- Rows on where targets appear
■ ■ ■ ■ ■

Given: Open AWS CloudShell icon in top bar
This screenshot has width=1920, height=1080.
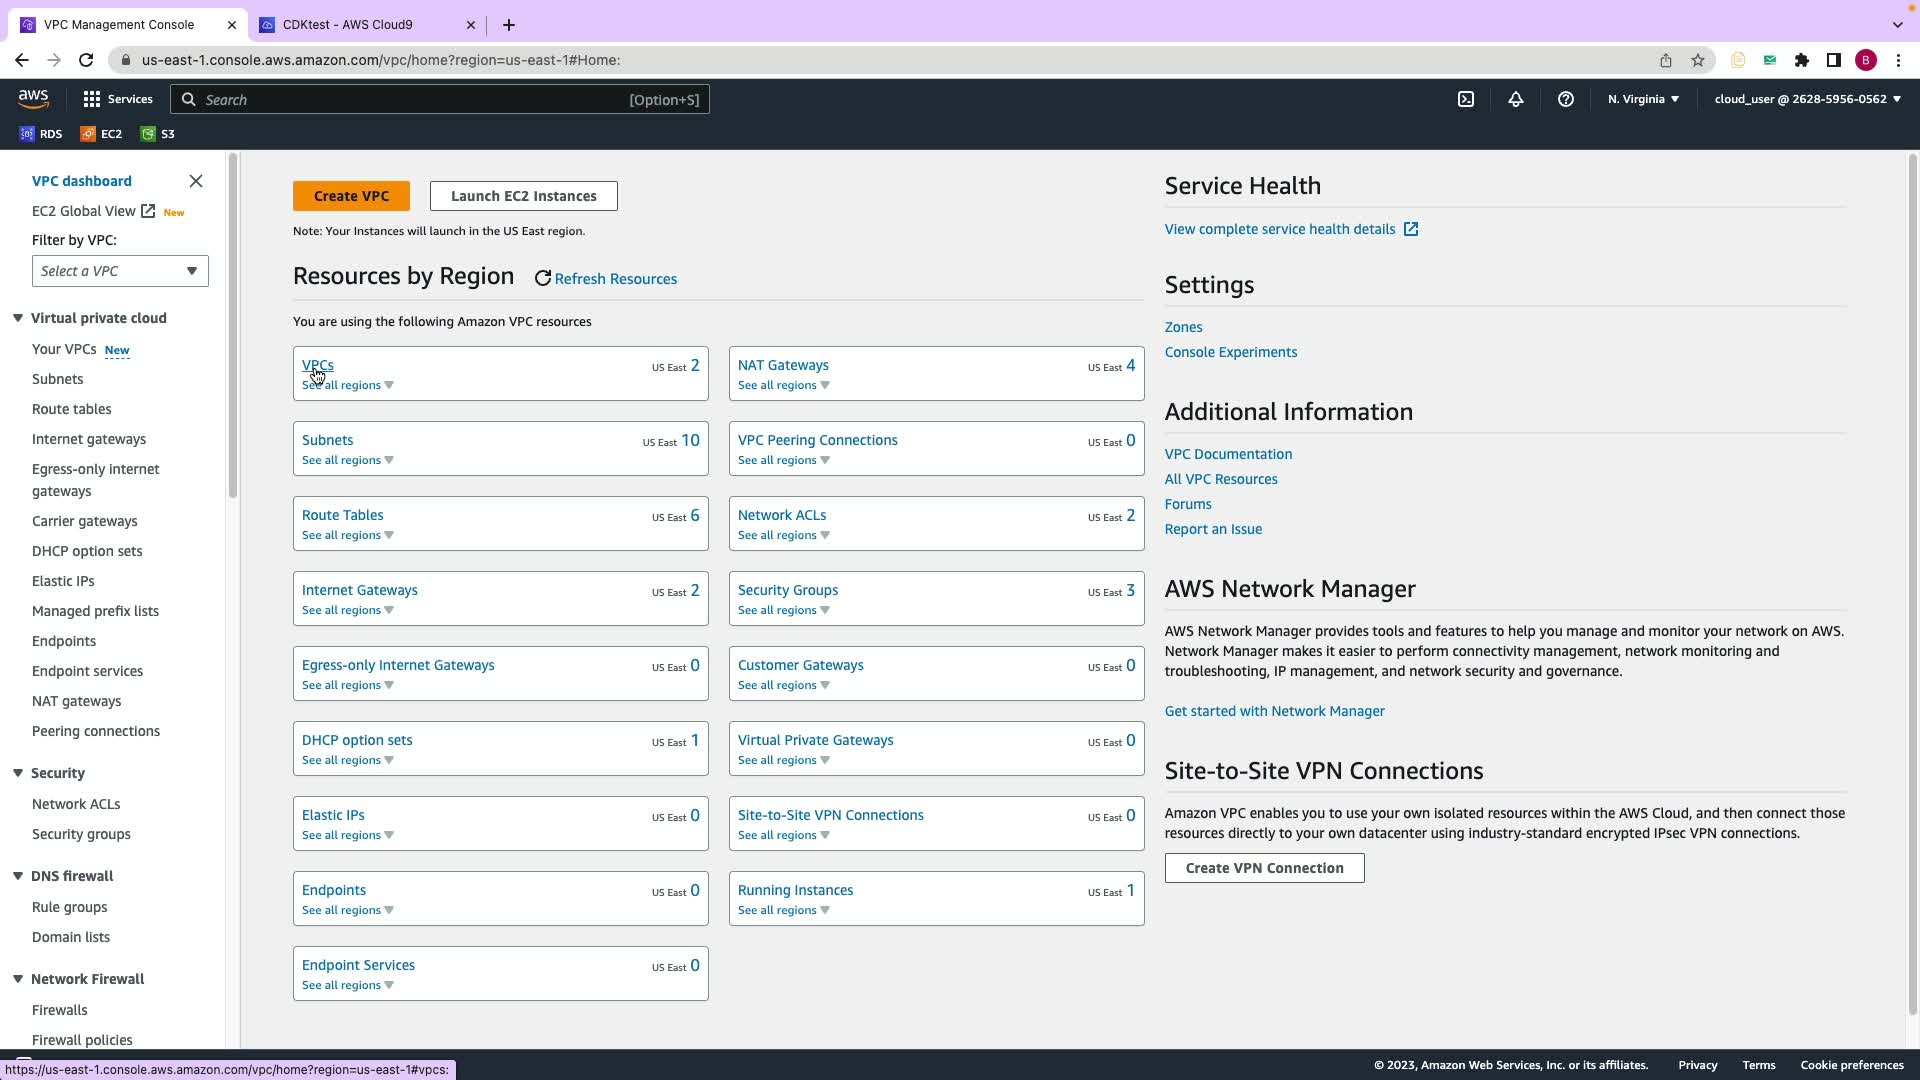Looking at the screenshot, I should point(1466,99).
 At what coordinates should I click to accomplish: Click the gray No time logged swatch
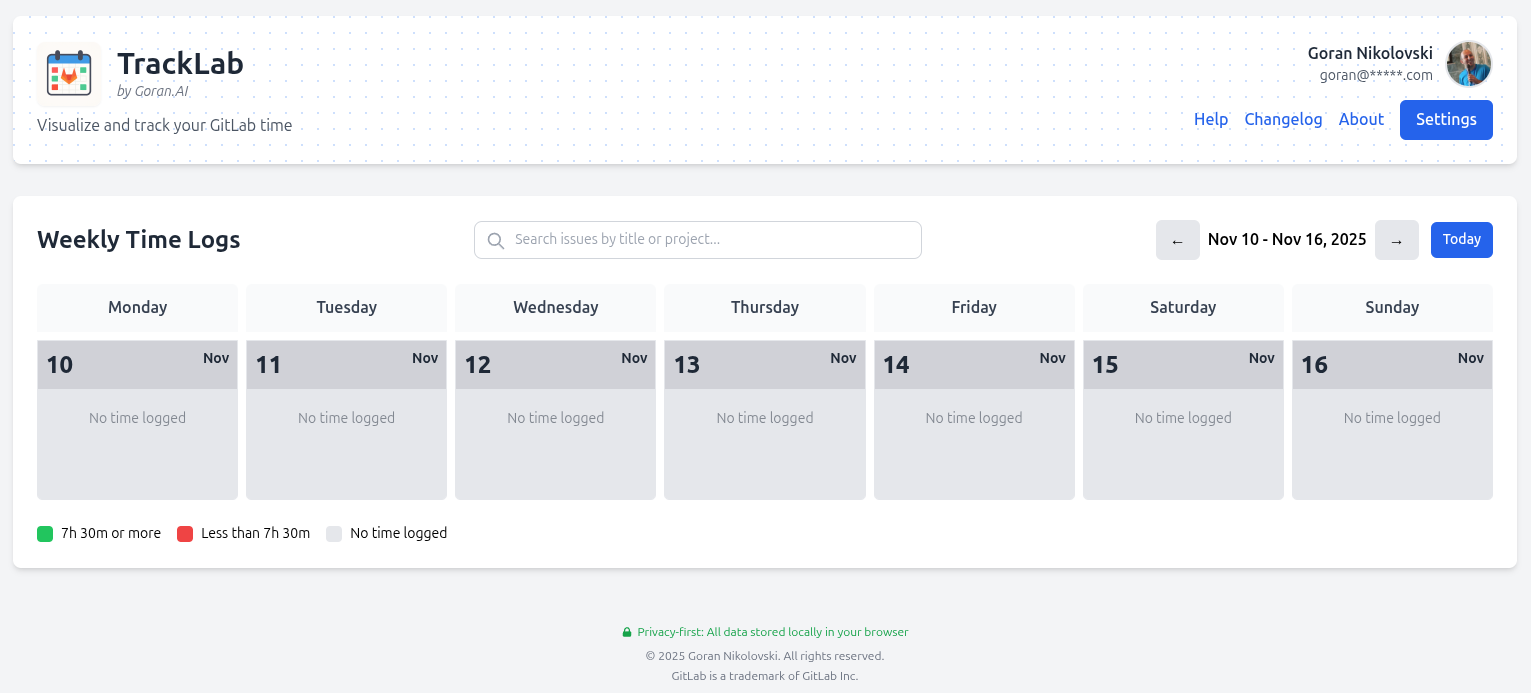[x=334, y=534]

■ ■ ■ ■ ■

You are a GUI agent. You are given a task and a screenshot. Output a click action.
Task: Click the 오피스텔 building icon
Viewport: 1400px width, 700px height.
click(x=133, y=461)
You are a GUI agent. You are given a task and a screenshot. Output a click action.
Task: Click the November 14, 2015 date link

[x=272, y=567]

■ ■ ■ ■ ■

- What is asked
Quote everything from the line containing "Given: Open AWS CloudShell icon in top bar" down to the line containing "[x=334, y=534]", both of those lines included. Leave the pictures out of your answer.

- Expected output
Given: Open AWS CloudShell icon in top bar
This screenshot has width=1920, height=1080.
Looking at the screenshot, I should point(1466,99).
 At what coordinates should I click to accomplish: Click the gray No time logged swatch
[x=334, y=534]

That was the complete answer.